What the exercise asks
Update the rows below by replacing every instance of "Visitors" with "Guests" and leaving all other text unchanged.

Raw records
********

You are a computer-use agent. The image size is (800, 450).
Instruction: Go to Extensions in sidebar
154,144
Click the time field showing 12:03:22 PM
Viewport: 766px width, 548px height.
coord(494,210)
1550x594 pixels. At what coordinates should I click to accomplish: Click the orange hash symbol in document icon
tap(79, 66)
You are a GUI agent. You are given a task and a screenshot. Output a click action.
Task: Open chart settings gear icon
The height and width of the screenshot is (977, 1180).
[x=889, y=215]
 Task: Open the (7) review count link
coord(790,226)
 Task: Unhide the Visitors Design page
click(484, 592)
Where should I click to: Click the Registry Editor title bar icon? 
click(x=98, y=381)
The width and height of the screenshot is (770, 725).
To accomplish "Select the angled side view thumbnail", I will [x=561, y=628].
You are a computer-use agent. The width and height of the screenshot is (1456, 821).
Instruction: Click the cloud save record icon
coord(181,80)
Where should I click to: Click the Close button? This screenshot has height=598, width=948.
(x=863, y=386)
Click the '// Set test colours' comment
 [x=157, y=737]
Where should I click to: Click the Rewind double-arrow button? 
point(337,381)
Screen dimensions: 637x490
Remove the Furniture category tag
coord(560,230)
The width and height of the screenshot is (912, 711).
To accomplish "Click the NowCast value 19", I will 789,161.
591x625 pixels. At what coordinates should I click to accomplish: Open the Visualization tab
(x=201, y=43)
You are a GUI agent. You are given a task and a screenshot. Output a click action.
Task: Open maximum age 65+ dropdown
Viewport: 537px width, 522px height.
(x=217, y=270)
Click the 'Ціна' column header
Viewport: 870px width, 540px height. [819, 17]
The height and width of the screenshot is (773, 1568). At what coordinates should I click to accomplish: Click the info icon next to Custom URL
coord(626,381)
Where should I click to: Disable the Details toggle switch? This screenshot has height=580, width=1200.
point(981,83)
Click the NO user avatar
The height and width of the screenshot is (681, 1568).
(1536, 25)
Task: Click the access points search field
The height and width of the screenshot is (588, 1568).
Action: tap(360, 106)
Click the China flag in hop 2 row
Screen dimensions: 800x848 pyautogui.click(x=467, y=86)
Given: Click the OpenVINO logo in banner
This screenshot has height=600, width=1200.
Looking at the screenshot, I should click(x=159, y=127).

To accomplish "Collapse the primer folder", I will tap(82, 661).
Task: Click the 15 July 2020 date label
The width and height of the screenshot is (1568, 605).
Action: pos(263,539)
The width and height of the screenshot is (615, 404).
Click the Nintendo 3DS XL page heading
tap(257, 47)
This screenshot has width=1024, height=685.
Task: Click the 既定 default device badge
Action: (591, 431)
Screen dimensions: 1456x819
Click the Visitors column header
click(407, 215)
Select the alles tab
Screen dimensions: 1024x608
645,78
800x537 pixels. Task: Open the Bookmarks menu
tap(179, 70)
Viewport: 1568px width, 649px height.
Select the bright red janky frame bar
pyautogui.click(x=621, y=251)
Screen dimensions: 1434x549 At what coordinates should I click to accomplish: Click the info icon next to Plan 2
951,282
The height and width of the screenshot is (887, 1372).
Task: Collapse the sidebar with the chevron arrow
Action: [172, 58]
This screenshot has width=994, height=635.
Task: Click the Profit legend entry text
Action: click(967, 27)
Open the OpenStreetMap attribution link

********

Exercise answer
You are a computer-use agent. The image size is (800, 450).
Instruction: Go to Extensions in sidebar
154,144
Click the time field showing 12:03:22 PM
Viewport: 766px width, 548px height.
coord(494,210)
1550x594 pixels. At what coordinates should I click to accomplish: Click the orange hash symbol in document icon
tap(79, 66)
You are a GUI agent. You are given a task and a screenshot. Output a click action.
Task: Open chart settings gear icon
The height and width of the screenshot is (977, 1180).
[x=889, y=215]
 Task: Open the (7) review count link
coord(790,226)
 Task: Unhide the Guests Design page
click(484, 592)
Where should I click to: Click the Registry Editor title bar icon? 
click(x=98, y=381)
The width and height of the screenshot is (770, 725).
To accomplish "Select the angled side view thumbnail", I will [x=561, y=628].
You are a computer-use agent. The width and height of the screenshot is (1456, 821).
Instruction: Click the cloud save record icon
coord(181,80)
Where should I click to: Click the Close button? This screenshot has height=598, width=948.
(x=863, y=386)
Click the '// Set test colours' comment
 [x=157, y=737]
Where should I click to: Click the Rewind double-arrow button? 
point(337,381)
Screen dimensions: 637x490
Remove the Furniture category tag
coord(560,230)
The width and height of the screenshot is (912, 711).
To accomplish "Click the NowCast value 19", I will 789,161.
591x625 pixels. At what coordinates should I click to accomplish: Open the Visualization tab
(x=201, y=43)
You are a GUI agent. You are given a task and a screenshot. Output a click action.
Task: Open maximum age 65+ dropdown
Viewport: 537px width, 522px height.
(x=217, y=270)
Click the 'Ціна' column header
Viewport: 870px width, 540px height. [819, 17]
The height and width of the screenshot is (773, 1568). At what coordinates should I click to accomplish: Click the info icon next to Custom URL
coord(626,381)
Where should I click to: Disable the Details toggle switch? This screenshot has height=580, width=1200.
point(981,83)
Click the NO user avatar
The height and width of the screenshot is (681, 1568).
(1536, 25)
Task: Click the access points search field
The height and width of the screenshot is (588, 1568).
Action: tap(360, 106)
Click the China flag in hop 2 row
Screen dimensions: 800x848 pyautogui.click(x=467, y=86)
Given: Click the OpenVINO logo in banner
This screenshot has height=600, width=1200.
Looking at the screenshot, I should click(x=159, y=127).

To accomplish "Collapse the primer folder", I will tap(82, 661).
Task: Click the 15 July 2020 date label
The width and height of the screenshot is (1568, 605).
Action: pos(263,539)
The width and height of the screenshot is (615, 404).
Click the Nintendo 3DS XL page heading
tap(257, 47)
This screenshot has width=1024, height=685.
Task: Click the 既定 default device badge
Action: (591, 431)
Screen dimensions: 1456x819
Click the Guests column header
click(407, 215)
Select the alles tab
Screen dimensions: 1024x608
645,78
800x537 pixels. Task: Open the Bookmarks menu
tap(179, 70)
Viewport: 1568px width, 649px height.
Select the bright red janky frame bar
pyautogui.click(x=621, y=251)
Screen dimensions: 1434x549 At what coordinates should I click to accomplish: Click the info icon next to Plan 2
951,282
The height and width of the screenshot is (887, 1372).
Task: Collapse the sidebar with the chevron arrow
Action: [172, 58]
This screenshot has width=994, height=635.
Task: Click the Profit legend entry text
Action: click(967, 27)
Open the OpenStreetMap attribution link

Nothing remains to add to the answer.